Il gold-standard terapeutico per le patologie glutine-correlate non può che essere rappresentato dalla dieta gluten-free. Di recente è stata anche proposta un’endopeptidasi, prodotta da alcuni batteri e funghi ed in grado di digerire il glutine, come possibile aggiunta alla dieta controllata, per quanto il suo impiego non abbia ad oggi fatto riscontrare risultati soddisfacenti(22).

 

Conclusioni

Attualmente la condizione di “Non-Celiac Gluten Sensitivity” (NCGS) è definita dalla presenza, in soggetti geneticamente predisposti, di una o più manifestazioni – siano esse immunologiche, morfologiche o sintomatologiche – che possano altresì appartenere al quadro della Malattia Celiaca o della Sindrome del Colon Irritabile, non condividendone tuttavia pienamente né la patogenesi né l’evoluzione. D’altro canto, il meccanismo mediante il quale il glutine induce l’insorgenza di sintomi funzionali in soggetti non celiaci rimane ancora oggi da definire.

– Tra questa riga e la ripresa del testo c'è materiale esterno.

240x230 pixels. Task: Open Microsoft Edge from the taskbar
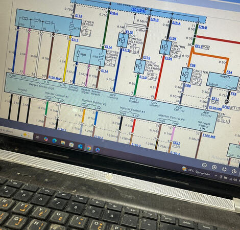pyautogui.click(x=54, y=141)
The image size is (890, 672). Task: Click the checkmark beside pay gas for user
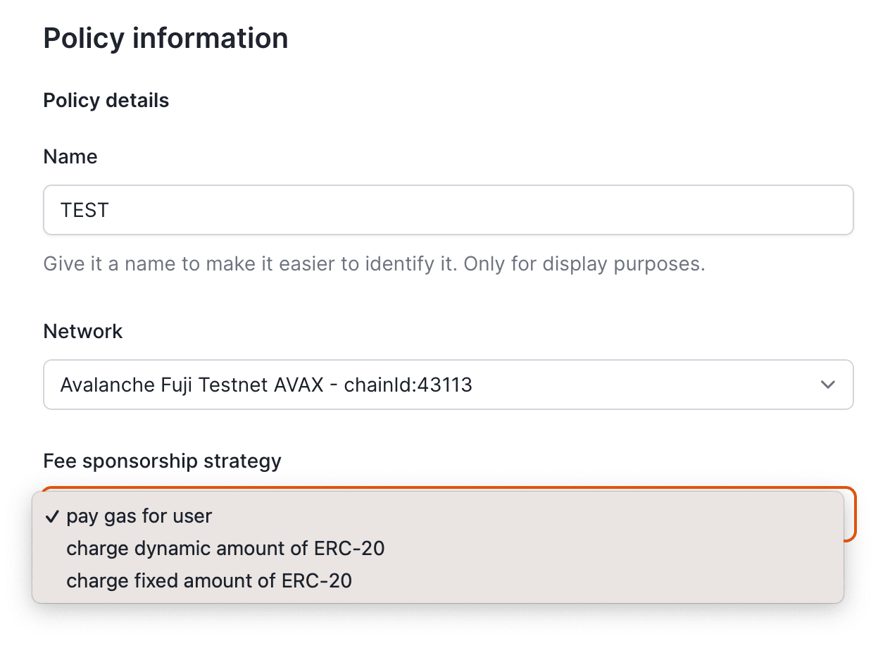pos(52,516)
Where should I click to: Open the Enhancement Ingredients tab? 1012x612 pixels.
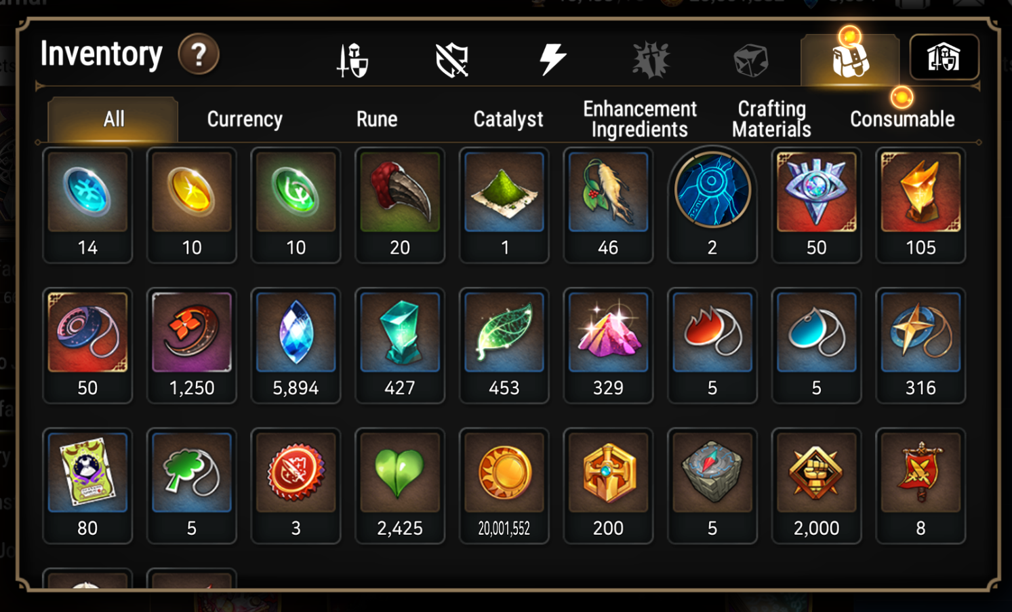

Tuttavia, il concetto  che la disfunzione intestinale e la generazione dei sintomi derivino da una abnorme risposta dell’ospite all’ingestione di glutine, è sostenuto dalla combinazione dei dati di letteratura provenienti da studi clinici e sul modello animale.

Su tali basi, ad oggi è possibile ritenere che in soggetti geneticamente predisposti ma non celiaci, l’ingestione di glutine induca alterazioni del profilo immunologico mucosale e sistemico, caratterizzate da una abnorme attivazione della risposta innata, causa a sua volta di marcate alterazioni delle funzioni di barriera (permeabilità intestinale) e neuromuscolare gastrointestinale, principali generatori del corteo sintomatologico associato.

Fra l’altro, l’identificazione di una condizione di NCGS e della sua correlazione con la malattia allergica apre nuove prospettive di lavoro, orientate anzitutto alla ricerca di più precisi criteri diagnostici per l’identificazione di soggetti con elevata sensibilità al glutine e, conseguentemente, alla valutazione di un più contenuto apporto di quest’ultimo nella impostazione complessiva dei protocolli terapeutici destinati al trattamento delle allergopatie.